New hubs, new routes, and the geopolitics of AI connectivity
As hyperscalers take on a bigger role in designing subsea systems, the impact extends beyond investment. These choices are reshaping where cables land, which countries sit at the center of regional networks, and how risk is managed across borders.
Traditional hubs like Singapore, Hong Kong, and Tokyo are not being replaced. They remain central as control and interconnection points, even as new capacity and redundancy are layered around them.

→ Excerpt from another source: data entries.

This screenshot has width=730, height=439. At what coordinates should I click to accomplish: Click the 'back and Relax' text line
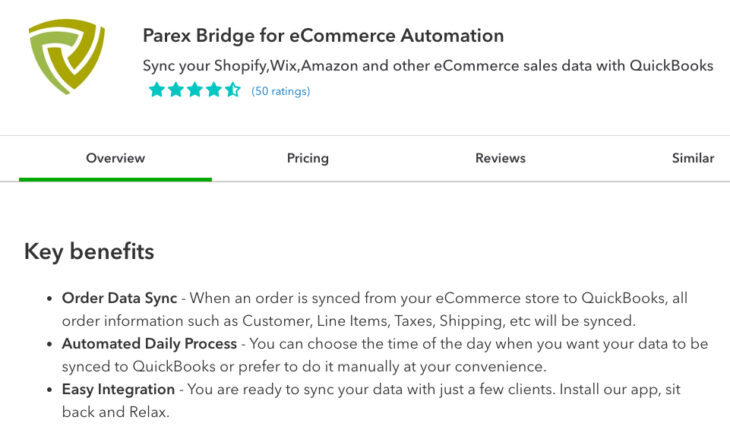coord(116,411)
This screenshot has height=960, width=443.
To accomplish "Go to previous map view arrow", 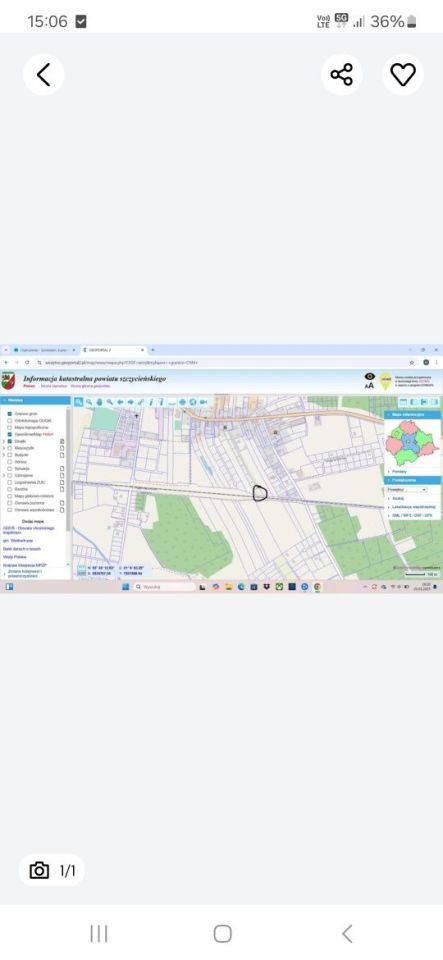I will (120, 402).
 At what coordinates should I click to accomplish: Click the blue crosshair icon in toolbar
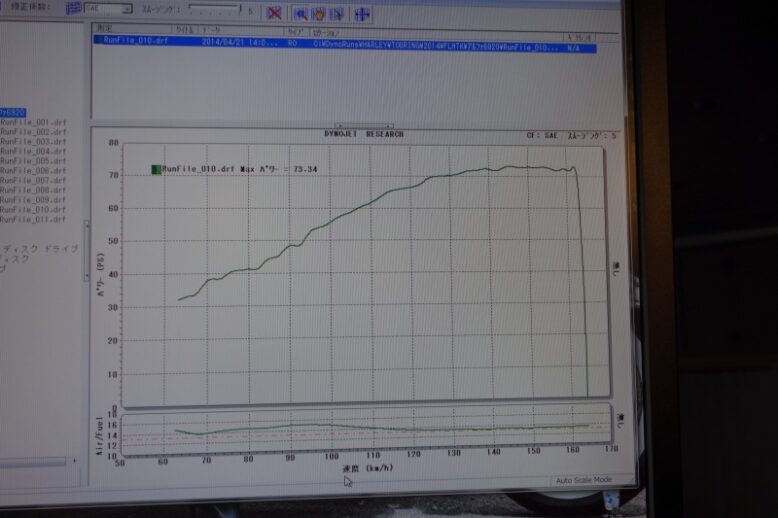coord(362,14)
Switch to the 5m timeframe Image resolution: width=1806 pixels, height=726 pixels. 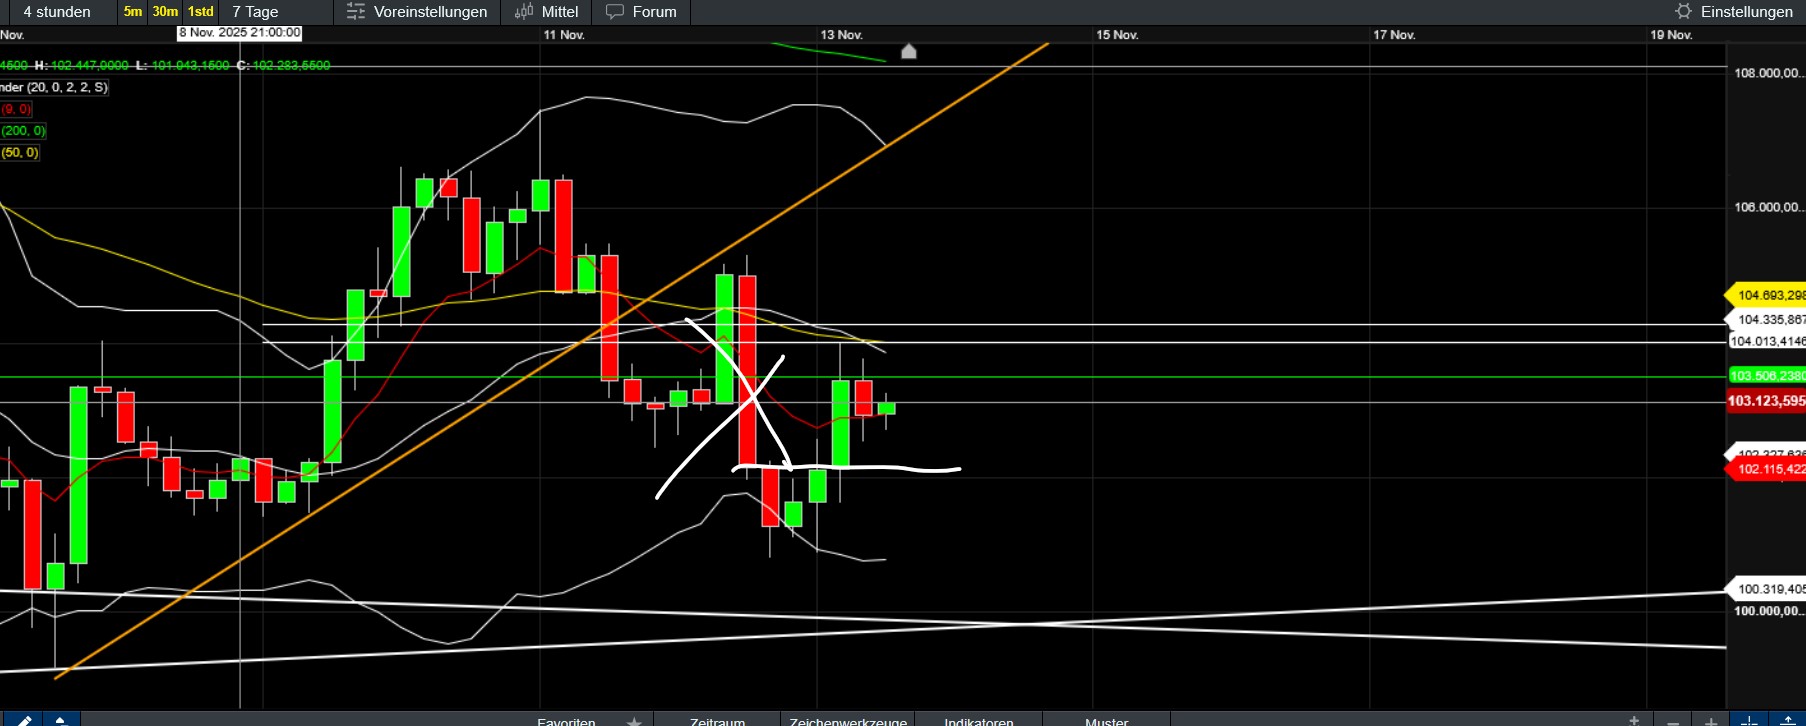pos(133,12)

What is emerging instead is a wider network of complementary hubs, shaped by practical constraints rather than market hype. Batam is increasingly used as an overflow and resilience play for Singapore, offering proximity without the same physical limits. Thailand is positioning itself as a new gateway between Australia and mainland Asia, while Indonesia and the Philippines are becoming harder to bypass as east–west routes routes thread through the archipelago. India and Japan, meanwhile, are being positioned as longer-term, scalable anchors, with growing cloud footprints and more predictable operating environments.
Their importance has less to do with ambition and more to do with whether they can support new landings, power-hungry data centers, and predictable permitting at scale.
Geopolitics adds another layer to these decisions. Routes are increasingly steered around sensitive chokepoints and regulatory risk, shaping the map in ways that prioritize resilience and maintenance access alongside distance.
Julian Rawle, associate partner for subsea at Cambridge Management Consulting, told Capacity Global that increased Chinese activity in the South China Sea has contributed to delays on major systems such as SJC-2 and introduced permitting challenges for projects seeking to transit the region without Chinese involvement.
As a result, developers are exploring alternative designs, from routes running south via the Java Sea to paths skirting the edge of China’s self-declared “nine-dash line” near the Philippines and Borneo.
In practice, this pushes cable planners toward routes and landing points that are easier to permit, maintain, and operate over the long term.
Japan, India, and parts of Southeast Asia often emerge as lower-risk landing zones for large Western hyperscalers, but that relative stability still comes with trade-offs, including more scrutiny, longer permitting timelines, and more complex cross-border coordination.
The stakes: path dependence in Asia’s AI connectivity
Projects planned and funded between 2024 and 2026 will shape Asia’s AI connectivity for the next decade. These investments interact with power grids, permitting regimes, landing stations, and regulation as part of a broader constraint stack that determines where AI infrastructure can realistically scale.
The outcome is unlikely to be a single backbone country. Instead, Asia’s AI infrastructure is taking shape as a corridor of interconnected hubs, with Singapore–Batam, Thailand, Indonesia, the Philippines, India, and Japan emerging as key nodes. Markets that cannot clear bottlenecks in power, permitting, and landing capacity risk being structurally pushed to the edges. And once cables land and ecosystems form, traffic patterns harden, and the map gets harder to redraw.



Exceptional analysis on infrastructure path dependence. The shift from north-south consumer flows to east-west inter-datacenter patterns is underappreciated in most AI infrastructure discussions. The point about cables becoming "strategic infrastructure" rather than commodity plumbing really nails why permitting and geopolitical routing now dictate AI deployment topologies as much as latency does, i've been tracking similar dynamics and the 2025-2027 invesment window creating decade-long lock-in is the key insight here.